“Ce ne sont que de la viande” : la Russie déploie des bataillons punitifs en écho à Staline

“Ce ne sont que de la viande” : la Russie déploie des bataillons punitifs en écho à Staline

2023-10-03 08:43:41

Par Polina Nikolskaïa et Maria Tsvetkova

LONDRES, 3 octobre (Reuters) – Des recrues ivres. Des soldats insoumis. Condamnés.

Ils font partie des centaines de délinquants militaires et civils qui ont été intégrés dans les unités pénitentiaires russes connues sous le nom d’escouades “Storm-Z” et envoyés sur la ligne de front en Ukraine cette année, selon 13 personnes connaissant le dossier, dont cinq combattants. dans les unités.

Rares sont ceux qui survivent pour raconter leur histoire, disaient les gens.

“Les chasseurs d’assaut, ce ne sont que de la viande”, a déclaré un soldat régulier de l’unité militaire n°1. 40318 qui a été déployé près de la ville âprement disputée de Bakhmut, dans l’est de l’Ukraine, en mai et juin.
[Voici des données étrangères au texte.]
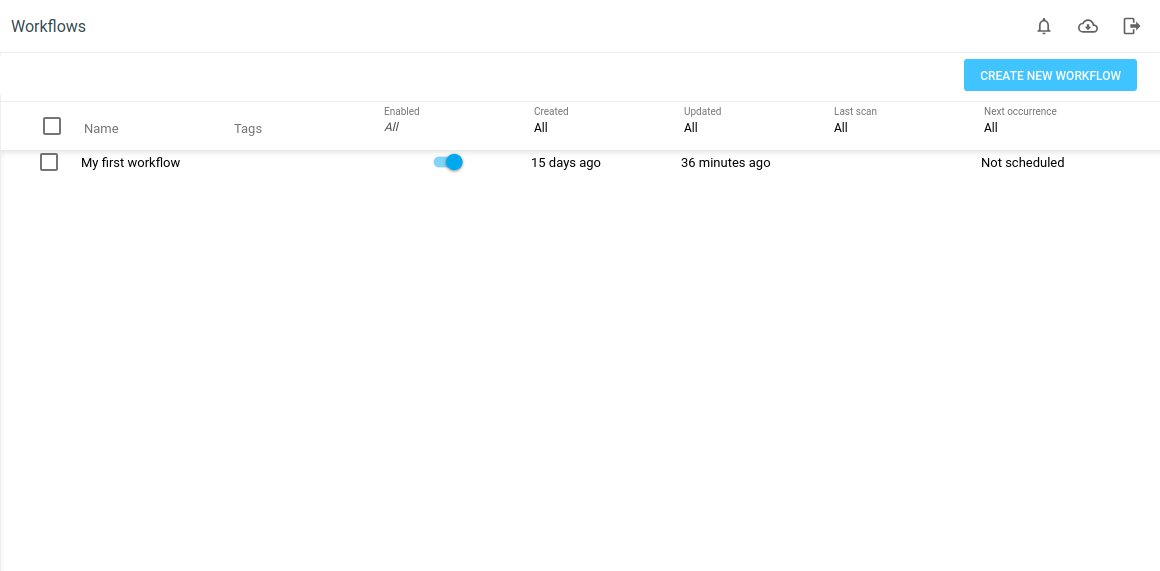
Task: Create a new workflow
Action: click(1050, 75)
Il a déclaré qu’il avait soigné un groupe de six ou sept combattants Storm-Z blessés sur le champ de bataille, désobéissant à l’ordre d’un commandant – dont il ne connaissait pas le nom – de quitter les hommes. Il a déclaré qu’il ne savait pas pourquoi le commandant avait donné cet ordre, mais a affirmé que cela reflétait la façon dont les chasseurs Storm-Z étaient considérés comme de moindre valeur que les troupes ordinaires par les officiers.

Le soldat, qui a requis l’anonymat parce qu’il craignait des poursuites en Russie pour avoir discuté publiquement de la guerre, a déclaré qu’il compatissait au sort de ces hommes : “Si les commandants attrapent quelqu’un avec une odeur d’alcool dans l’haleine, ils l’envoient immédiatement au Storm”. Equipes.”
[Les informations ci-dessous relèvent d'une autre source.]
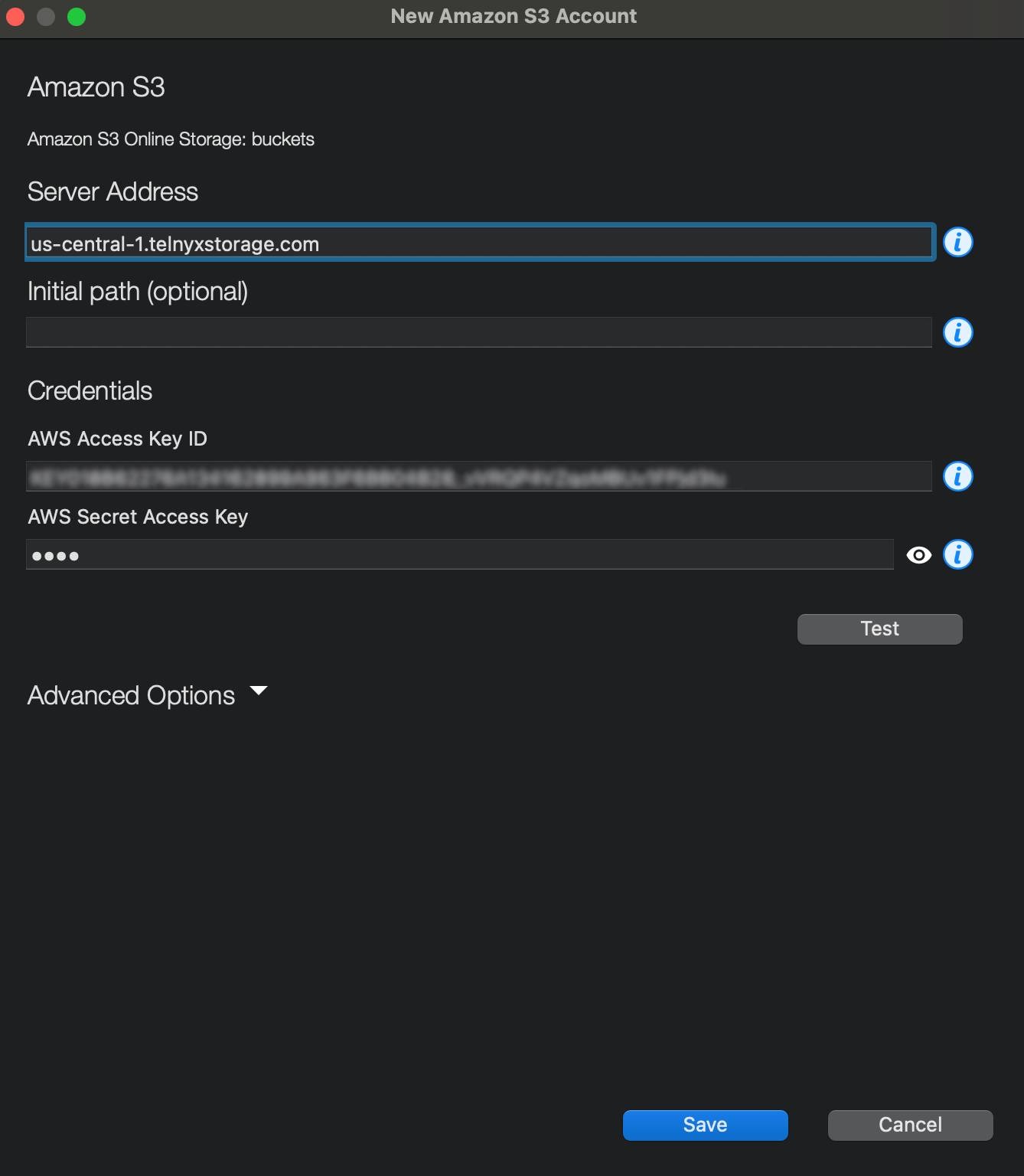Select the AWS Access Key ID field
1024x1176 pixels.
click(478, 476)
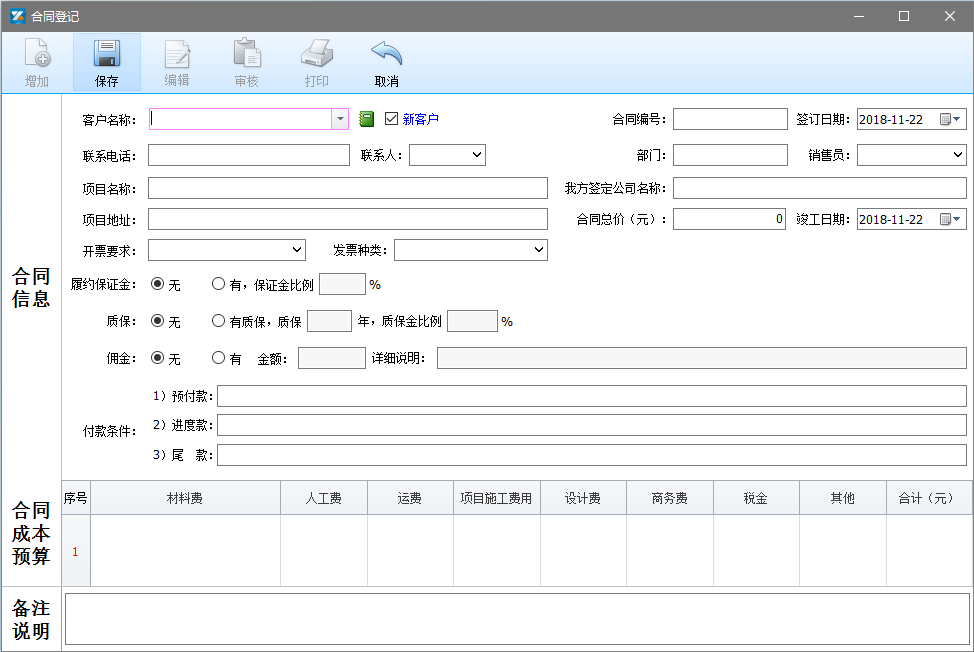Open calendar icon for 签订日期
974x652 pixels.
(x=945, y=119)
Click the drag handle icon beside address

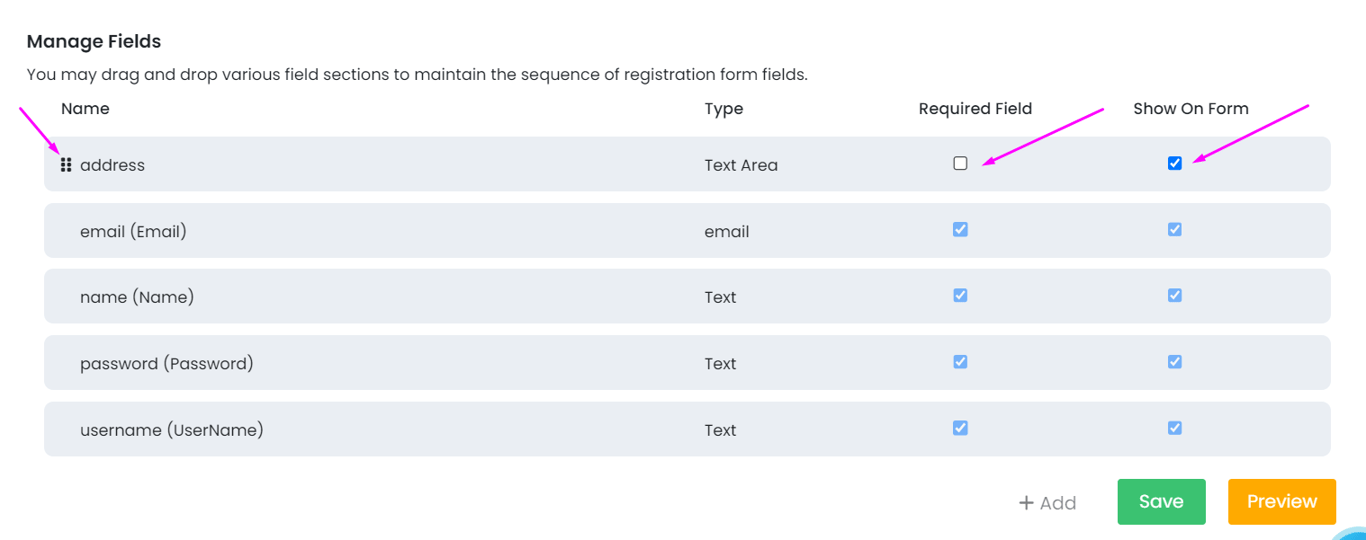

Contacté par Reuters, un officier de l’unité no. 40318 a refusé de commenter Storm-Z et a mis fin à l’appel. Le Kremlin a transmis les questions de Reuters au ministère russe de la Défense, qui n’a pas répondu à une demande de commentaires.

Les médias russes contrôlés par l’État ont rapporté que des escadrons Storm-Z existaient, qu’ils avaient pris part à des batailles intenses et que certains de leurs membres avaient reçu des médailles pour leur bravoure, mais ils n’ont pas révélé comment ils étaient formés ni les pertes qu’ils subissaient.

Reuters est le premier organisme de presse à compiler un compte rendu complet de la manière dont les escouades sont constituées et déployées, en s’adressant à plusieurs sources ayant une connaissance directe de ce qui se passe.

Comme le soldat de l’unité no. 40318, les 13 personnes interrogées – parmi lesquelles figurent également quatre proches de membres du Storm-Z ainsi que trois soldats d’unités régulières qui ont interagi avec les escouades – ont toutes requis l’anonymat, invoquant la crainte de représailles. Reuters a vérifié l’identité de tous les combattants impliqués en utilisant leur casier judiciaire, leurs comptes de réseaux sociaux ou en parlant à leurs camarades militaires et à leurs familles.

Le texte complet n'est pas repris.